━━━━━ Record excerpts

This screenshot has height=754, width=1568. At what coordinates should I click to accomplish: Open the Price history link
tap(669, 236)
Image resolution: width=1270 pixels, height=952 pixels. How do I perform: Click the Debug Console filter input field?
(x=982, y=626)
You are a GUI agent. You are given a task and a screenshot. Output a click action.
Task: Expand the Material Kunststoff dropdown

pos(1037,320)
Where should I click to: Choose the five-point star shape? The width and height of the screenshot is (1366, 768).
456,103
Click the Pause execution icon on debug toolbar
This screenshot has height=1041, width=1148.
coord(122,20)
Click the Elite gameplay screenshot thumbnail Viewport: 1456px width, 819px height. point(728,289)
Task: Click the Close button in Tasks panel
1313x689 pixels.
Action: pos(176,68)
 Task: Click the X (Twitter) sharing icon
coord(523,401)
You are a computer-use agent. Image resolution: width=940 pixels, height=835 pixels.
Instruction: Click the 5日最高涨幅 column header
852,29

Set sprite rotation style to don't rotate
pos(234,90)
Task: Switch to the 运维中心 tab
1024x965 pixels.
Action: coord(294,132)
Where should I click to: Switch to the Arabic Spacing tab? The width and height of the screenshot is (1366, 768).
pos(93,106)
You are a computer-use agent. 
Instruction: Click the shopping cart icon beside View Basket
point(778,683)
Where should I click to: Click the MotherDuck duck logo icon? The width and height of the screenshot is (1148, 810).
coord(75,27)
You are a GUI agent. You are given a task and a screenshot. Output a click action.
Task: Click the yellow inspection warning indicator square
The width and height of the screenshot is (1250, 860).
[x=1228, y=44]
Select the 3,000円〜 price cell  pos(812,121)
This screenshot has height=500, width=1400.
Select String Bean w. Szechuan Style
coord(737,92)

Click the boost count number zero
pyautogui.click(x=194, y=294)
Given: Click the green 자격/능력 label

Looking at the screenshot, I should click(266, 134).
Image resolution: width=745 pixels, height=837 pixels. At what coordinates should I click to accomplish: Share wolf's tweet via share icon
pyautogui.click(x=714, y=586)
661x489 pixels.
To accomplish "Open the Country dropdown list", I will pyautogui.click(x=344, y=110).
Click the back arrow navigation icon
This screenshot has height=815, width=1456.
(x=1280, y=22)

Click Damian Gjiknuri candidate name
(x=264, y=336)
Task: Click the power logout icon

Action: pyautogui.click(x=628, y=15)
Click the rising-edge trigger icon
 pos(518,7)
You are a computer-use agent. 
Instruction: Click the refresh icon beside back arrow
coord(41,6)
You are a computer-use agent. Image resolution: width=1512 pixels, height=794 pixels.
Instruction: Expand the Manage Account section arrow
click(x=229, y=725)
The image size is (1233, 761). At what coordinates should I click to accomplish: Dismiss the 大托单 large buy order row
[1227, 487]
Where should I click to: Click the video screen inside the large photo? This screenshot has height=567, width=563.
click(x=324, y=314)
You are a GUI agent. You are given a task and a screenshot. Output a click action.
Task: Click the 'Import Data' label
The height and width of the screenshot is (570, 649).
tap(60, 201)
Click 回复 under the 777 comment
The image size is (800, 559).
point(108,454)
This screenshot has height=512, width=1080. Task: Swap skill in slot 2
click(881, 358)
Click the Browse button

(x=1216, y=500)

━━━━━━━━━━

Filter the records above for "computer" and copy every matching line.

Finished exercise:
You are a computer-use agent. Image resolution: width=940 pixels, height=835 pixels.
You are a computer-use agent. 
You are a computer-use agent. 
You are a computer-use agent. Image resolution: width=1512 pixels, height=794 pixels.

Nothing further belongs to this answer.